University of Pennsylvania, CIS 565: GPU Programming and Architecture, Project 2
- Anya Agarwal
- Tested on: Windows 11, AMD Ryzen 7 260 @ 380GHz 16GB, RTX 5060
The stream compaction process. Image taken from GPU Gems 3, Section 39.3.1. Figure 39-10
The goal of this project was to implement stream compaction on the GPU using CUDA, and to analyze its performance. Stream compaction allows us to create an array with elements that meet a certain criteria, given an input array. The process of stream compaction involves a scan, so it is necessary to write code pertaining to the scan in order to efficiently complete the stream compaction. The scan involves calculating the exclusive prefix sum of an array. The GPU algorithms are implemented from GPU Gems 3, Chapter 39.
The first step was to write the scan and stream compaction code to run on the CPU. Since it's on the CPU, this code was implemented to run on a single thread, with for loops to go through each element of the array.
The naive scan running on the GPU involves using a parallel reduction to sum all the values of the array with a tree structure. For each level of the tree, we sum up corresponding values in the array and store them for use in future levels of the tree. Since this work doesn't interfere, we are able to run this process in parallel. This results in an algorithm that runs n threads in parallel, log2(n) number of times. Therefore, the total work done by this naive algorithm is O(n*log2(n)).
To optimize stream compaction, we edit the naive scan to be more work-efficient. Instead of having threads do overlapping work, we use a balanced binary tree to cut out extra work at each level. The algorithm involves an up-sweep (reduce) phase to accumulate partial sums and a down-sweep phase to complete the scan. Both phases still run log2(n) times, but only 2^d threads do work, where d is the level. The total work is around O(n), which is considerably better.
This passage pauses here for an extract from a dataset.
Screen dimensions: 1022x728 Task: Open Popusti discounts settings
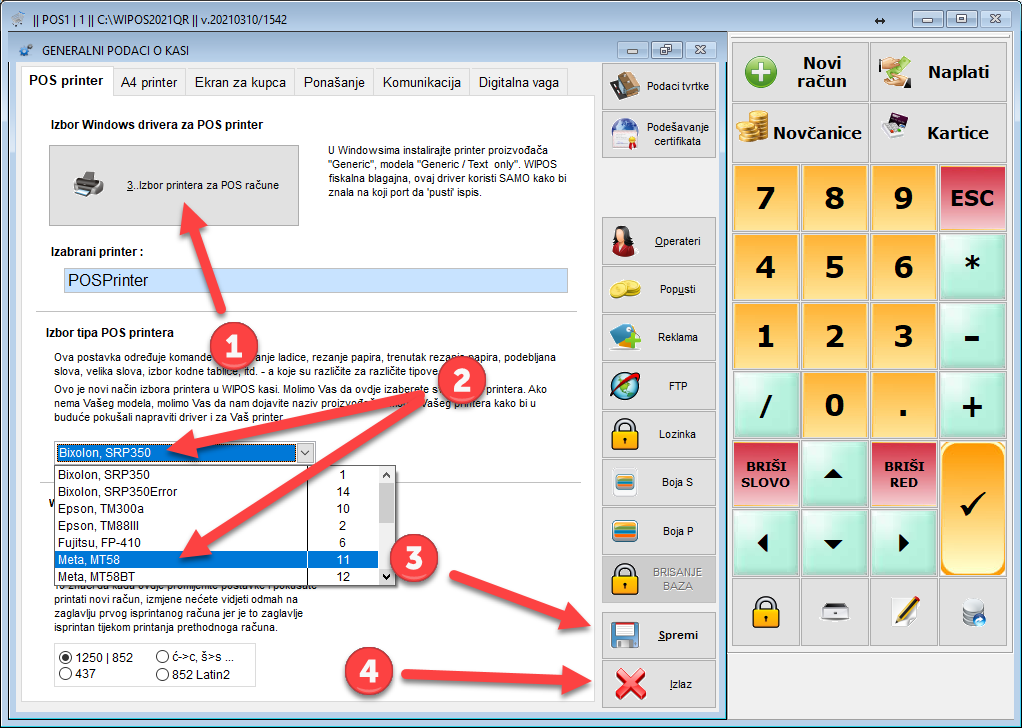pos(659,289)
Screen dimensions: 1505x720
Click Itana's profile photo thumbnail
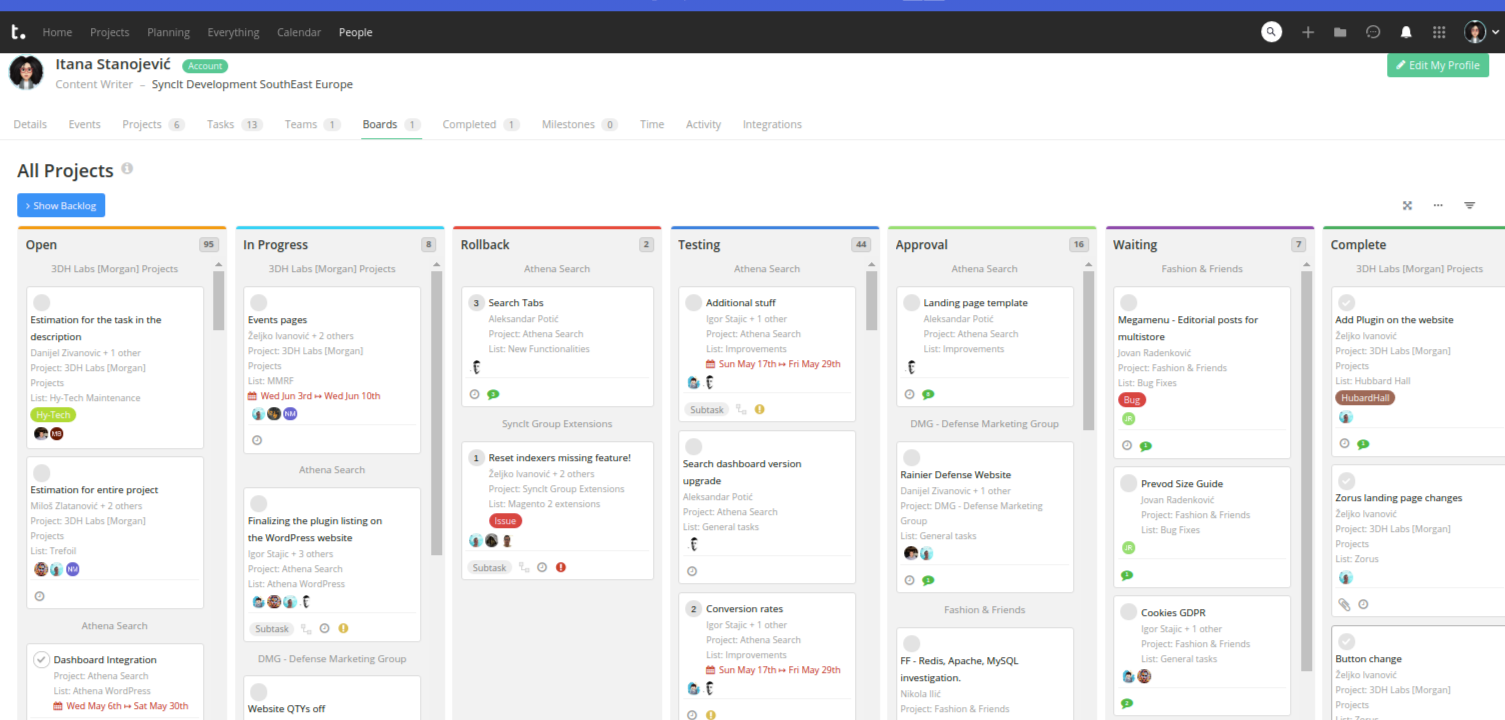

With a more efficient scan, we can write our stream compaction algorithm. The first step computes a boolean array for whether to include each element. Next, we perform a scan on the boolean array to produce indices for the final array. Finally, we use the boolean array to decide which values to keep and the index array to place them correctly. What makes this algorithm very efficient to run on the GPU is the fact that all three of these steps are each able to run in parallel.
This implementation simply uses the Thrust library scan function to perform the scan of an array. We can use this to compare the performance of the Thrust implementation of scan with the performance of the scan versions described above.
To test and analyze performance, I used CUDA event timers and recorded the time after each process. I excluded memory operations for the timing to analyze strictly the logic of each of the implementations.
| Block Size | Naive Scan | Work-Efficient Scan | Stream Compaction |
|---|---|---|---|
| 32 | 4.392 | 1.267 | 1.586 |
| 64 | 2.253 | 0.976 | 1.373 |
| 128 | 1.385 | 1.063 | 1.193 |
| 256 | 1.403 | 1.09 | 1.584 |
| 512 | 1.392 | 1.007 | 1.283 |
The graph above was made using an array size of 2^22. Based on the graph, it seems that the most optimal block size for the naive scan and stream compaction would be 128, while the most optimal block size for the work-efficient scan would be 64. It's interesting to note that the stream compaction algorithm uses the work-efficient scan, so its performance based on block size would be affected by the scan algorithm as well.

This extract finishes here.